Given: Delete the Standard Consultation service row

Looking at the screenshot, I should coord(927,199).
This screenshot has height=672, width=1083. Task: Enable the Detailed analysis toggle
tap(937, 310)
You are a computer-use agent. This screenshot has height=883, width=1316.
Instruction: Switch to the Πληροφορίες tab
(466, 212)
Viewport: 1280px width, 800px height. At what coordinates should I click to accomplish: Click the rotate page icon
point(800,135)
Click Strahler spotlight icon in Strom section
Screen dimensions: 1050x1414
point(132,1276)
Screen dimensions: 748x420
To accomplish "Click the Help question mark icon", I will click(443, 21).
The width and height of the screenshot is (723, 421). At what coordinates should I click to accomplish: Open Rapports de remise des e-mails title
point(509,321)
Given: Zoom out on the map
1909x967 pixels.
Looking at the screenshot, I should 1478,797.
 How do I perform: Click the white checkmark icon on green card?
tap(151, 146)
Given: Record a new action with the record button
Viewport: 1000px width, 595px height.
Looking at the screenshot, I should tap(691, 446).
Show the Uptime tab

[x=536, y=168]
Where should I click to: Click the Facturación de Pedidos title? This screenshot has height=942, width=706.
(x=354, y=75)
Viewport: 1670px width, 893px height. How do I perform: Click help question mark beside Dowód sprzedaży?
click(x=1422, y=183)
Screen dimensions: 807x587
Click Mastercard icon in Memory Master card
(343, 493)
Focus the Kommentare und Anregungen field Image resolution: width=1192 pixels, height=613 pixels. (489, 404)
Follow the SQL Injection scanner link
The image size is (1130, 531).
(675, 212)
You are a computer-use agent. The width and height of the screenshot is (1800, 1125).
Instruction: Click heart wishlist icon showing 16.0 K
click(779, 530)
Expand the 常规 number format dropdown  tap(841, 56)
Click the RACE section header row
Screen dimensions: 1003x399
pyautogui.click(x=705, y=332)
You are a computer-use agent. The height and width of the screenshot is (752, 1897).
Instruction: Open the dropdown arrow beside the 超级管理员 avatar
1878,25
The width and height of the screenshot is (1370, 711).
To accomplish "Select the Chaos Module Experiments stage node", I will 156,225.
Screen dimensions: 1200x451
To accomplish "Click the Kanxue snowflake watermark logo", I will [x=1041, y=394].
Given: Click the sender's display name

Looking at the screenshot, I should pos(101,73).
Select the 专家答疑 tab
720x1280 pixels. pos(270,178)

==============================

▸ How to complete this task
Word for word, repeat every line of the data.

▸ Answer to the exercise
Given: Delete the Standard Consultation service row

Looking at the screenshot, I should coord(927,199).
This screenshot has height=672, width=1083. Task: Enable the Detailed analysis toggle
tap(937, 310)
You are a computer-use agent. This screenshot has height=883, width=1316.
Instruction: Switch to the Πληροφορίες tab
(466, 212)
Viewport: 1280px width, 800px height. At what coordinates should I click to accomplish: Click the rotate page icon
point(800,135)
Click Strahler spotlight icon in Strom section
Screen dimensions: 1050x1414
point(132,1276)
Screen dimensions: 748x420
To accomplish "Click the Help question mark icon", I will click(443, 21).
The width and height of the screenshot is (723, 421). At what coordinates should I click to accomplish: Open Rapports de remise des e-mails title
point(509,321)
Given: Zoom out on the map
1909x967 pixels.
Looking at the screenshot, I should 1478,797.
 How do I perform: Click the white checkmark icon on green card?
tap(151, 146)
Given: Record a new action with the record button
Viewport: 1000px width, 595px height.
Looking at the screenshot, I should tap(691, 446).
Show the Uptime tab

[x=536, y=168]
Where should I click to: Click the Facturación de Pedidos title? This screenshot has height=942, width=706.
(x=354, y=75)
Viewport: 1670px width, 893px height. How do I perform: Click help question mark beside Dowód sprzedaży?
click(x=1422, y=183)
Screen dimensions: 807x587
Click Mastercard icon in Memory Master card
(343, 493)
Focus the Kommentare und Anregungen field Image resolution: width=1192 pixels, height=613 pixels. (489, 404)
Follow the SQL Injection scanner link
The image size is (1130, 531).
(675, 212)
You are a computer-use agent. The width and height of the screenshot is (1800, 1125).
Instruction: Click heart wishlist icon showing 16.0 K
click(779, 530)
Expand the 常规 number format dropdown  tap(841, 56)
Click the RACE section header row
Screen dimensions: 1003x399
pyautogui.click(x=705, y=332)
You are a computer-use agent. The height and width of the screenshot is (752, 1897).
Instruction: Open the dropdown arrow beside the 超级管理员 avatar
1878,25
The width and height of the screenshot is (1370, 711).
To accomplish "Select the Chaos Module Experiments stage node", I will 156,225.
Screen dimensions: 1200x451
To accomplish "Click the Kanxue snowflake watermark logo", I will [x=1041, y=394].
Given: Click the sender's display name

Looking at the screenshot, I should pos(101,73).
Select the 专家答疑 tab
720x1280 pixels. pos(270,178)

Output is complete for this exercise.